** START OF EXERCISE MATERIAL **

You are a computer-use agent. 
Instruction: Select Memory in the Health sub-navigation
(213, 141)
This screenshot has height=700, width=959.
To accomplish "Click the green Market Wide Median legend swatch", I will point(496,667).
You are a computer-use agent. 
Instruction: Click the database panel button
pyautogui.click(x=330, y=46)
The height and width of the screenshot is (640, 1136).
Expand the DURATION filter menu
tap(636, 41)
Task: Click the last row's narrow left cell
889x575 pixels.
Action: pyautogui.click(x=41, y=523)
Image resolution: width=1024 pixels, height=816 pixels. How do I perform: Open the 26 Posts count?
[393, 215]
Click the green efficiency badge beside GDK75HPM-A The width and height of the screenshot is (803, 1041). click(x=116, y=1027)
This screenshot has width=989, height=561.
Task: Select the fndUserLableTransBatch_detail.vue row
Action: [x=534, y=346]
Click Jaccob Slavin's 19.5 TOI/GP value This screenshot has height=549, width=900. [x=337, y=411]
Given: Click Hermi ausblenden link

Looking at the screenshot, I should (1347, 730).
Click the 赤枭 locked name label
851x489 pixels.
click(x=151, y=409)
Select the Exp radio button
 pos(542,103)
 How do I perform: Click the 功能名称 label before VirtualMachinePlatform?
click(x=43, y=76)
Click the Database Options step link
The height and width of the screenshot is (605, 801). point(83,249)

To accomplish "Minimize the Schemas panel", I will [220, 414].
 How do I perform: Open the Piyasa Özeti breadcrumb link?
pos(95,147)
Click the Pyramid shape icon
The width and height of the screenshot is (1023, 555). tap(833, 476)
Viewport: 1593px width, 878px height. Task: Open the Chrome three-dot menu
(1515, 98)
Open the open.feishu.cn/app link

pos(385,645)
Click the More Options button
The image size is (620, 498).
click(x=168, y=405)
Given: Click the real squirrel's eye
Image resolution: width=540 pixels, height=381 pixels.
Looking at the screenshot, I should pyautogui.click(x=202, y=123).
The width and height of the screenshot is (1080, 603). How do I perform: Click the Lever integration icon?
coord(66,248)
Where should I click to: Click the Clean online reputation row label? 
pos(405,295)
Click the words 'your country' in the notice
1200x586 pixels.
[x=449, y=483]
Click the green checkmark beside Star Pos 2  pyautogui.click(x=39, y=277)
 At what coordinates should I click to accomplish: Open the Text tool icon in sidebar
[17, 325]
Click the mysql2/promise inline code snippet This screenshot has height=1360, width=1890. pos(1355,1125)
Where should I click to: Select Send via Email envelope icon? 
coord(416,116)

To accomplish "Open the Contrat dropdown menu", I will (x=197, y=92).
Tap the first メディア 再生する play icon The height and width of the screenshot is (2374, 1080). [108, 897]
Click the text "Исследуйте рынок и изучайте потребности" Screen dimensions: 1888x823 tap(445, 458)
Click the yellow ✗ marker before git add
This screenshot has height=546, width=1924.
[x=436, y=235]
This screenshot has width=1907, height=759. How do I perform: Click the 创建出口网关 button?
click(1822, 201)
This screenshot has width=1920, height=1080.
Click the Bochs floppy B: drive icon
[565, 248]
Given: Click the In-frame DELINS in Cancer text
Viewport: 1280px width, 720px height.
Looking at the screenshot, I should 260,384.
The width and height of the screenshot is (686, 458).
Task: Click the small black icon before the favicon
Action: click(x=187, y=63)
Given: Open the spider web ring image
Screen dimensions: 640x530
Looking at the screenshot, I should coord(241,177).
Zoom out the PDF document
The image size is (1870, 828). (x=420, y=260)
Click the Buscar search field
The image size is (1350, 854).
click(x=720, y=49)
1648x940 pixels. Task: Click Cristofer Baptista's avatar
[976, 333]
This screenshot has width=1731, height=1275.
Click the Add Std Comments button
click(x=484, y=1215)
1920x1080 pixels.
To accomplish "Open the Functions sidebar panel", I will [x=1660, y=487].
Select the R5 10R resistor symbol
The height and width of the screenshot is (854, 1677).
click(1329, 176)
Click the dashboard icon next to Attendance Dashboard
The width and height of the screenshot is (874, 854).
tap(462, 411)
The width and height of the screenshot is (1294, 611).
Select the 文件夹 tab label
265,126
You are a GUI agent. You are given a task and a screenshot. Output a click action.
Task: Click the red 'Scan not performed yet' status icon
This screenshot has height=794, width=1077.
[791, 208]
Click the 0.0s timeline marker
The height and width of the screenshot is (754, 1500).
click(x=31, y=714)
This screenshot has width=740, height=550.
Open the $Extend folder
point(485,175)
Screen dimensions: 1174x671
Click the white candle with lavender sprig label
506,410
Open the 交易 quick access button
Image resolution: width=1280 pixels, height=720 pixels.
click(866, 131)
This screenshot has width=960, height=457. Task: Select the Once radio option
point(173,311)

** END OF EXERCISE MATERIAL **

◆ WHAT THE TASK ASKS ◆
Pull out each line of the items above that contains the word "accomplish", and copy those lines as they appear.

◆ TASK RESPONSE ◆
To accomplish "Click the green Market Wide Median legend swatch", I will point(496,667).
To accomplish "Minimize the Schemas panel", I will [220, 414].
 At what coordinates should I click to accomplish: Open the Text tool icon in sidebar
To accomplish "Open the Contrat dropdown menu", I will (x=197, y=92).
To accomplish "Open the Functions sidebar panel", I will [x=1660, y=487].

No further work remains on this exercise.